School holds Andrew Tate assemblies over fears of ‘toxic misogynist’s influence on children’

Social media posts by Andrew Tate could serve as a “gateway drug” to children who go on to view more damaging content, teachers have warned.

At one school the head of performing arts Matt Adams decided to hold “Andrew Tate assemblies” due to fears over what pupils interested in the influencer are exposed to online.

Mr Adams teaches at a west London school, and toldThe Independent boys he had spoken to would either support Tate outright, make excuses for him or claim he had been misquoted.

Andrew Tate is currently in custody in Romania on human trafficking charges


“It is concerning how much Tate’s supporters will take his word as gospel, and not do any research before regurgitating it back out into the world,” Mr Adams said. “Tate’s speeches not only scream of toxic masculinity, misogyny and ­­­victim blaming, but they express a deep lack of care for other people as human beings.”

“This lifestyle appeals to young men, and the message is that they must be just like him to reach it. One teacher told me a student had said that Tate was “correct” regarding his distrust in government and taxes, so “the other stuff must be right”.

He is not the only educator who is concerned about the influence of Tate, who has enjoyed millions of followers across social media and once said women should “bare some responsibility” for their own rape.

The British-American former kickboxer, 36, has gained notoriety over the years by promoting an ultra-masculine, ultra-luxurious lifestyle online. Prior to being banned from Instagram he had a following of 4.6 million and the hashtag #AndrewTate has accumulated more than 12 billion views on TikTok.

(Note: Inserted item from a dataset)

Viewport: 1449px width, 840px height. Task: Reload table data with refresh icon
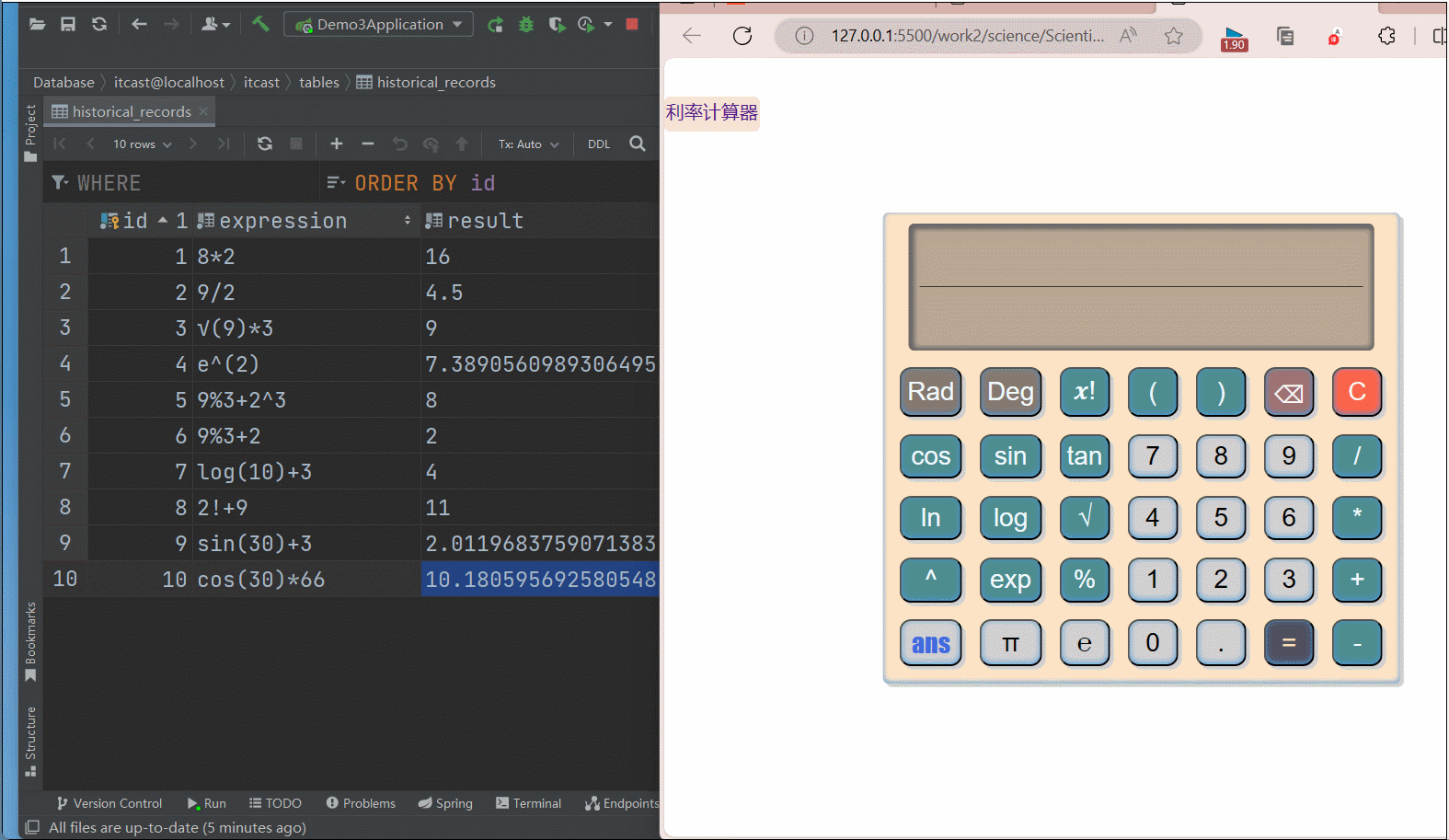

Matthew Simpson, a 28-year-old teacher working at a secondary school in Bristol, says students are being exposed to Tate’s content in “out of context” memes online.

Tate has millions of followers on social media

(Andrew Tate/Twitter)

“The most popular one currently is about the colour of Andrew Tate’s Bugatti [it is brown],” Mr Simpson told The Independent.

“Students don’t understand the full picture of his views and prejudices and will happily quote him.

“But then when challenged they will be entirely ignorant of the fact that the man with the brown Bugatti espouses vile misogyny daily to his millions of followers.

“The concern is that these bite-size chunks of content could also act as a gateway drug, into his longer more damaging content.”

He was arrested last month


Tate is currently detained in Romania on human trafficking and rape charges, which he denies.

Tate first joined Twitter in 2011, but was banned in 2017 for violating its terms of service with tweets he wrote about violence against women. He has since been reinstated on the platform but is currently detained in Romania after a judge extended his custody period to 30 days.

Geoff Barton, general secretary of the ASCL teachers’ union, said leaders plan to discuss Mr Tate’s influence at their next general meeting.

“There is a lot of concern among many school and college leaders about the vile misogynistic material propagated by Andrew Tate and the influence this has on impressionable boys,” he said.

“Most boys are respectful of young women, but unfortunately some are taken in by the nonsense spouted by this individual, and this is a huge concern for educators and for society in general.”